Fotos y Recuerdos…Besos, Selena

Today marks the 20th anniversary of the tragic passing of Tejano superstar, Selena Quintanilla Perez, or for all us Millennial Latinas, simply know as a Selena, La Reina. I started the day like I usually do, going down memory lane and listening to all the best Selena jams while at work. There was this great social media campaign running this year, tons of women across the globe styled our lips in Selena’s signature Red shade, then posted a pic of our perfect pout with the hash-tag #RedForSelena As the day wore on I was getting ready to go meet a colleague for lunch, and as I walked out of the office my assistant made a comment about why I was all made up (usually I wear little to no makeup at work) so I started to explain the social media movement and what Selena meant to me. It was a that moment, the weirdest thing happened…I started to get all choked up about it. I told her the story of how Selena forever changed my life. As a little girl, kids always picked on me for various reasons, being too tall, being the bigger one in the group, etc…but the thing that kids picked on me THE MOST was because I had fuller lips. I remember one slumber party there was a picture drawn of me, and although I never saw it, I remember other girls telling me that it was a picture of me with exaggerating lips…on another occasion I remember, same said person, passing a picture around class of me with some drawing of my face and the lips embellished with really derogatory writing on it. At the time, I really didn’t know what all that meant, and I didn’t understand why I was being picked on, I didn’t even realize I was flawed in their eyes… and such was life …

my instagram @yolitzmagik

 

Then Selena hit the scene (actually she played many gigs in my hometown of El Paso in her early years.) As her star rose, she redefined what beauty was. All of a sudden, the whole world wanted to look “exotic” and instantly, almost over-night, full lips were ALL the rage. Everyone began to covet her signature pout and as if by magic, the world stopped picking on me and declared that I too, was now pretty. I remember being so proud every time someone told me that I looked like “that singer” Finally, we had someone that looked like us AND she was on TV AND she was famous AND she was from Texas AND Mexican-American! Selena was everything. The whole world was drawn in by her music, her style, her laughter and her love, a charisma that crossed all barriers. I could happily go on and on about the fashion icon she was, what was my favorite song, her epic Houston concert, her untimely death… but this entry was about my personal connection to Selena, this is about the legacy she has left, the imprint that remains on my heart and on the hearts of many.

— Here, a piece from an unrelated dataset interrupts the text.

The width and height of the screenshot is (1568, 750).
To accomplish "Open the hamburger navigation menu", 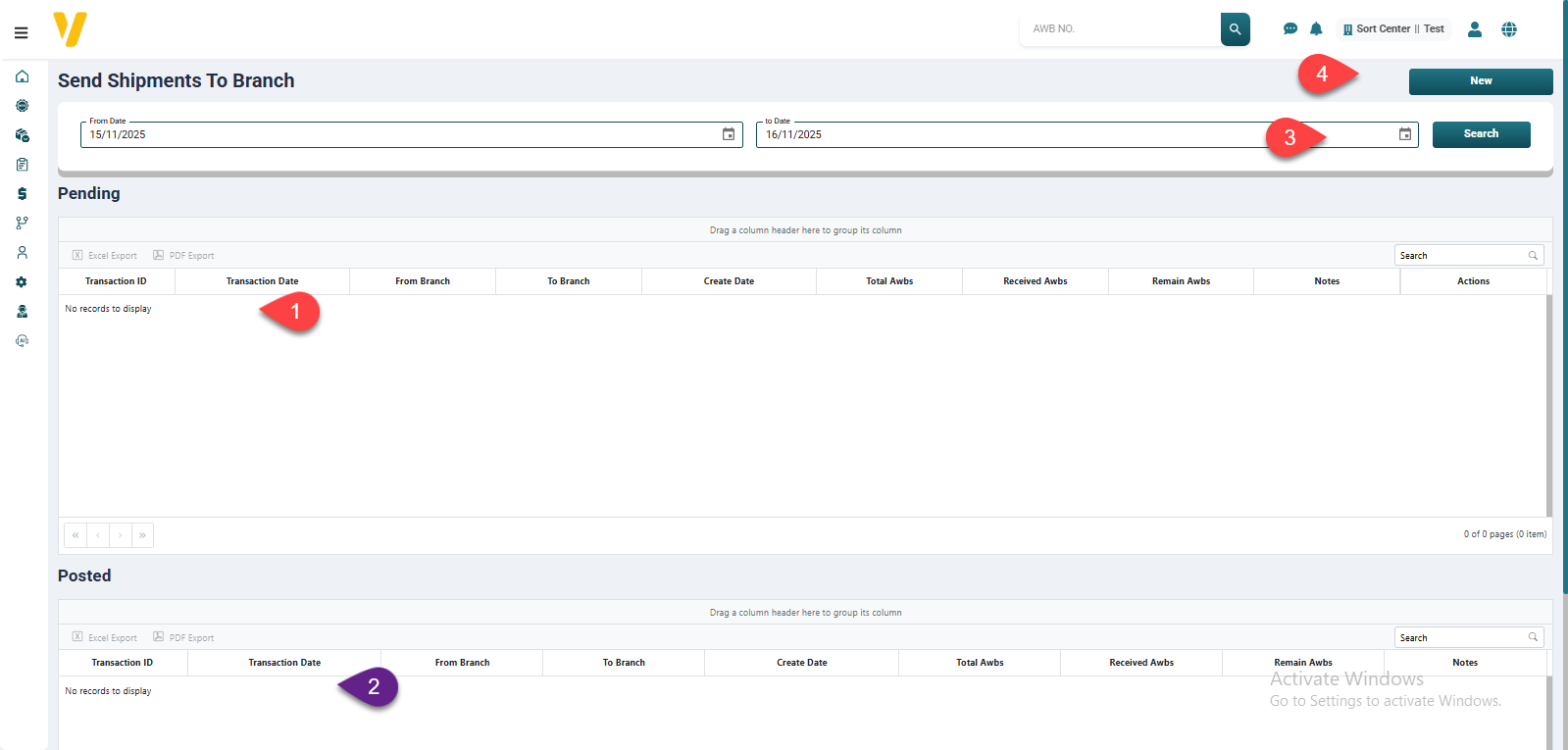I will click(21, 32).
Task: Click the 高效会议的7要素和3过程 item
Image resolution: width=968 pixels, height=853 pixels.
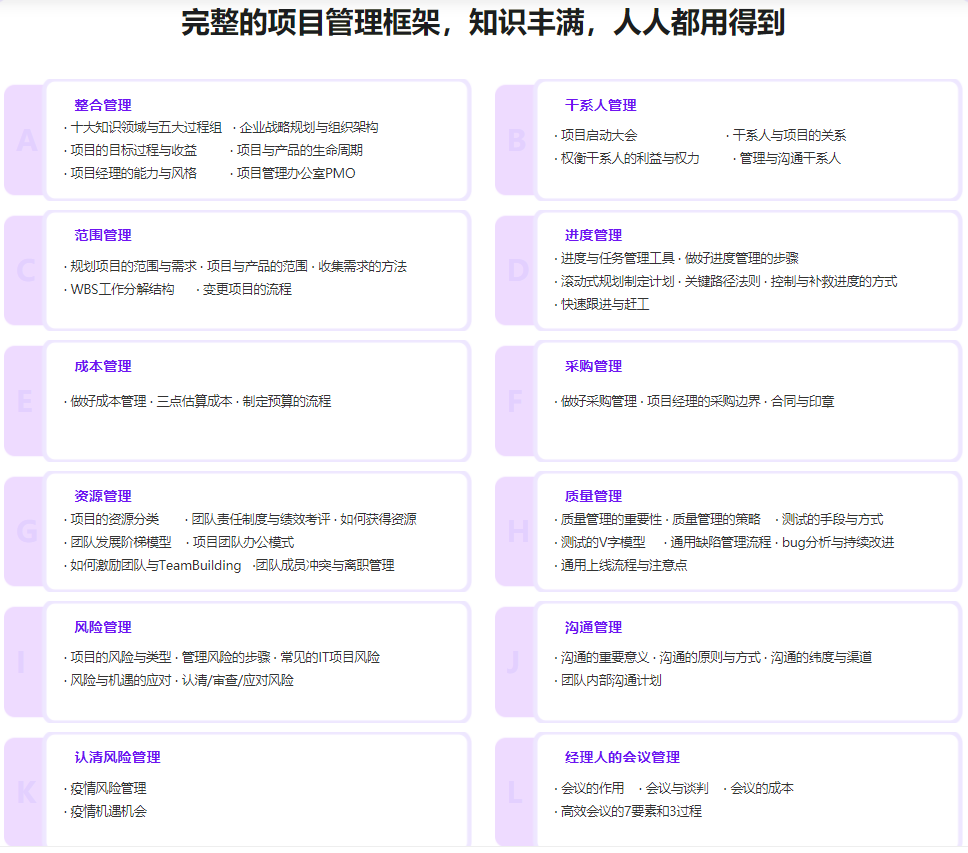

It wasn’t until I was standing there telling my assistant what she [Selena] meant to me, how she helped form my ideas on beauty and my self image…that I actually began to cry a little. The emotions just overcame me, I realized that had she not given me the that little boost during those critical pre-teen years, I really don’t think I would be the strong Latina that I am today. I was able to proudly face the world, but only because she had already begun to cut through the weeds, paving the way for the rest of us. Looking back on 20 years I can’t imagine where we would be, as women of color, had Selena not left her mark on the world. On behalf of all Latinas, everywhere…Thank you Selena…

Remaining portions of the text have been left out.